One prediction mentioned to me was that within 40 years the capital city of Morioka would be the only remaining community in Iwate Prefecture. While that may be considered an exaggeration, it is indicative of the trend perceived by residents of population shifting toward the larger urban centers, especially Tokyo. And that trend is borne out by the data. Between 2005 and 2010, Iwate’s population declined from 1.385 million to 1.330 million, Miyagi’s from 2.360 million to 2.348 million, and Fukushima’s from 2.091 million to 2.029 million, continuing trends that had been seen throughout the region and in any prefecture not containing one of the major cities. This trend has been going on since at least the post-war economic boom starting in the 1950s, as younger people moved away to the cities to take up jobs in manufacturing and other fields. But it has become more pronounced in recent years as the birthrate has declined, the aging population has led to greater mortality, and already small communities cease to be viable places to live anymore.

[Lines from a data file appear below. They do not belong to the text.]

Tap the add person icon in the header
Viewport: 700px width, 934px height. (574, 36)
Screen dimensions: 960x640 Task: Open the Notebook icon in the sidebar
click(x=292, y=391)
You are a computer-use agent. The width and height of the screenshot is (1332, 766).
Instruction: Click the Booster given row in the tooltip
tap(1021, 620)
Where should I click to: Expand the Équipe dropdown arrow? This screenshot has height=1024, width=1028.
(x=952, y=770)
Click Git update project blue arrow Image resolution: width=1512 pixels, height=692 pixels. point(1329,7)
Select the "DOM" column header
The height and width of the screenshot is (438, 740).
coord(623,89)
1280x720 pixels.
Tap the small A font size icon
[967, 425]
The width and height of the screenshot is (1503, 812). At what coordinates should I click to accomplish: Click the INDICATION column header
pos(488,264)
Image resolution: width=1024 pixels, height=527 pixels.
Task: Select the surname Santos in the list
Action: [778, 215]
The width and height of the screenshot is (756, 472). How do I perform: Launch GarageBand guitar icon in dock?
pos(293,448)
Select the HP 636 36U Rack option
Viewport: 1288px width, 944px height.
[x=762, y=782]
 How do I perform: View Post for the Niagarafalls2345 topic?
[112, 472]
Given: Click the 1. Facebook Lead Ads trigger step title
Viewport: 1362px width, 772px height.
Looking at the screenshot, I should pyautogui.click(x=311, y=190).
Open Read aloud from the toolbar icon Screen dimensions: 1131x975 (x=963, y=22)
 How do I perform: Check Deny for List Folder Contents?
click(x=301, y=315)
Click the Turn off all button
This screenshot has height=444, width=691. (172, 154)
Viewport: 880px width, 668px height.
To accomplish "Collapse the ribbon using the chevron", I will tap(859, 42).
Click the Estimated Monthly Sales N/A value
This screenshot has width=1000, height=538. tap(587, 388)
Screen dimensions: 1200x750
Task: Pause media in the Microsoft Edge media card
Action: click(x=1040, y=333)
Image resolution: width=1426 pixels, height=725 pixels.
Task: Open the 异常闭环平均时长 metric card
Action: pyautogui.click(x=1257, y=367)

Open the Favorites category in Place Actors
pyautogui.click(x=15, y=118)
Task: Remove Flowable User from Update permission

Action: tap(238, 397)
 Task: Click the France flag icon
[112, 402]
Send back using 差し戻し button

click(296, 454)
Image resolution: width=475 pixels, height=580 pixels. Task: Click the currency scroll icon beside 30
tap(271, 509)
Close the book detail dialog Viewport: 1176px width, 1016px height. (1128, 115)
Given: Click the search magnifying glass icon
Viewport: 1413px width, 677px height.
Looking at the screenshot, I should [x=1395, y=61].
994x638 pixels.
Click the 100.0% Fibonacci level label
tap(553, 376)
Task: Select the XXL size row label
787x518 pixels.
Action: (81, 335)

Populations of the larger cities in Tohoku affected by the disasters show disparate trends, according to population statistics. Rikuzentakata’s population was declining fairly steadily from the late 1950s until 2011, when it plummeted, and has since, again, been trending slowly downward. Kesennuma has trended steadily downward over this same period. Ishinomaki, also, despite a technical jump after amalgamation, has been trending downward since the 1990s. Conversely, Sendai’s population was climbing steadily from the beginning of the 20th century and, if anything, the pace slightly increased following 3.11, probably due to the influx of people from the coast as well as people responding to the disasters who based themselves there. And Fukushima City showed slight though steady population growth up until 2011, but a small drop-off since then. Finally, for comparison, Morioka City, in contrast to its neighbor in Iwate Prefecture, Rikuzentakata, enjoyed substantial growth from the 1920s onward and plateauing in the mid-‘90s, a trend which seems to be holding.

What comes next

It seems clear that within the next year or so substantial physical rebuilding will begin taking place along the Tohoku coast. What is not so clear is to what extent communities will be able to reconstruct themselves as the time finally comes to move away from temporary housing and into new permanent arrangements. It does appear likely that, as with developments so far, there will be a wide range of outcomes, including newly revitalized, if perhaps somewhat smaller, communities, places that manage to build back to some degree and hold on for a while, and ones that fail to achieve enough critical mass to survive.